Woman here, married ongoing 35 years. After 25 years of marriage or longer, why are you looking back in the past? Work on your marriage now. You need to see a marriage counselor to work out your problems. I believe that your current problems are fixable unless one or both of you are cheating or have committed some type of criminal act.


----------



## sheberiding (Apr 11, 2015)

Roselyn said:


> Woman here, married ongoing 35 years. After 25 years of marriage or longer, why are you looking back in the past? Work on your marriage now. You need to see a marriage counselor to work out your problems. I believe that your current problems are fixable unless one or both of you are cheating or have committed some type of criminal act.


criminal act? are you reading the same post? no one is cheating now. I never have never will. she agreed to see a sex therapist.


----------



## Thor (Oct 31, 2011)

I see your bluster as very different from her lies. 

You pretended to have more sexual experience than you really did. This does not lead to embarrassing experiences at parties or awkward moments for your wife. You did mislead her but nothing which she might have rejected you for, if she had known the truth. If you had totally confessed everything to her just before you got engaged, what are the chances she would have broken up with you? Pretty much zero, right?

But her lies and her continuing refusal to be honest with you causes you embarrassment and emotional distress. She took from you the ability to make a fully informed decision whether to marry her. She also has put you in some very awkward situations.

I think good MC is needed for you two. Once you get the trust built back up, sex therapy might also be helpful.


----------



## jld (Dec 1, 2013)

Be honest with her from now on. Just sit down and put it all on the table. It will probably inspire her transparency, too.


----------



## Mostlycontent (Apr 16, 2014)

Thor said:


> I see your bluster as very different from her lies.
> 
> You pretended to have more sexual experience than you really did. This does not lead to embarrassing experiences at parties or awkward moments for your wife. You did mislead her but nothing which she might have rejected you for, if she had known the truth. If you had totally confessed everything to her just before you got engaged, what are the chances she would have broken up with you? Pretty much zero, right?
> 
> ...


I agree that these are troublesome issues but the real issue is the current state of the marriage. Unless you can somehow tie her past deceptions into your current sexless situation, I'm not really sure how it's germane.

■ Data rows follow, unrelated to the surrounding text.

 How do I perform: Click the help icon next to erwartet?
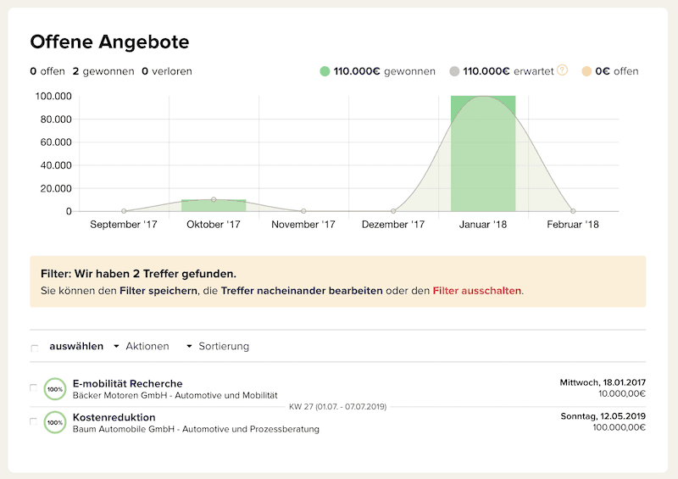562,71
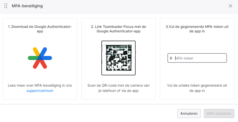The width and height of the screenshot is (238, 122).
Task: Select the step 2 Link Teamleader Focus heading
Action: point(118,29)
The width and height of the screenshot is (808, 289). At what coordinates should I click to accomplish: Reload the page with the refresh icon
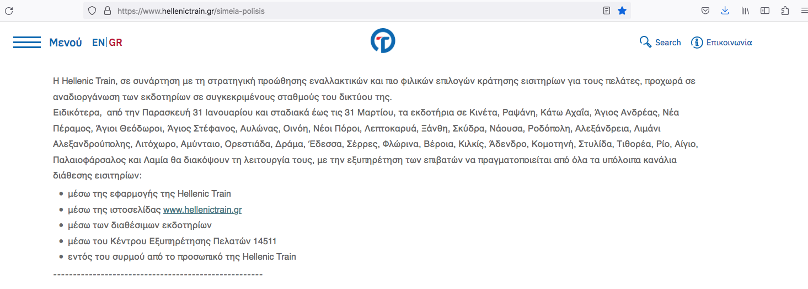pyautogui.click(x=9, y=10)
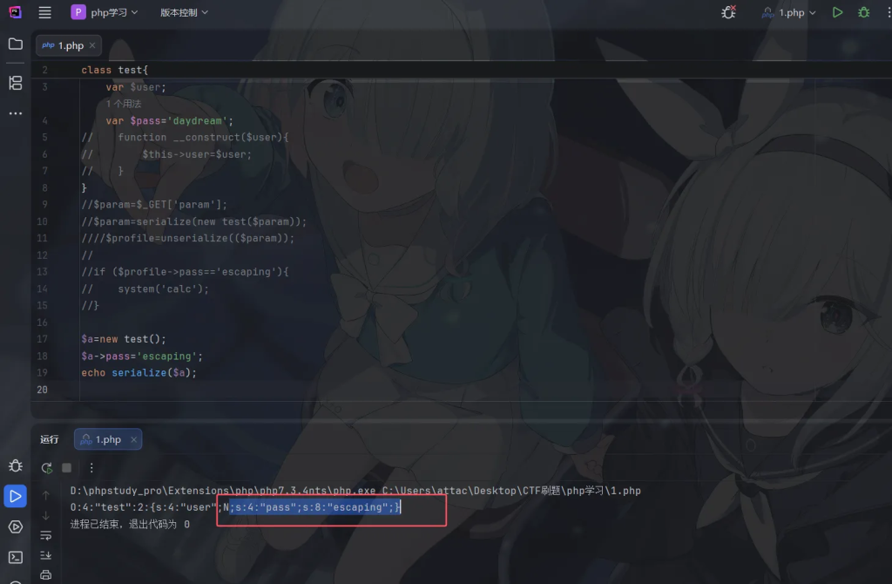Open the Services tool window
Screen dimensions: 892x584
(x=15, y=526)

Perhaps there is mistrust, bitterness and resentment festering but we don't really have enough information. Do you pursue her and she rejects you or do neither one of you even try?

I can understand possibly feeling deceived but I'm not sure how that is relevant to your marriage's current state. I suppose if things aren't where you'd like them to be on the sex front that you begin to think of all the problems in the marriage, including all past episodes as well. 

I would guess that if you were having regular sex that a lot of these emotions you're feeling might not be as big of a deal but that's just a guess.


----------



## EleGirl (Dec 3, 2011)

Thor said:


> I see your bluster as very different from her lies.
> 
> You pretended to have more sexual experience than you really did. This does not lead to embarrassing experiences at parties or awkward moments for your wife. You did mislead her but nothing which she might have rejected you for, if she had known the truth. If you had totally confessed everything to her just before you got engaged, what are the chances she would have broken up with you? Pretty much zero, right?
> 
> ...


A lie is a lie. He lied and built a relationship on that lie. She lied too.

There are a good number of people who would end a relationship before marriage if they found out that the fiancé/bf/gf had concocted and lied about some significant part of their life.

He did nothing wrong by not having much of a sexual past before he started dating his wife. But he lied about it.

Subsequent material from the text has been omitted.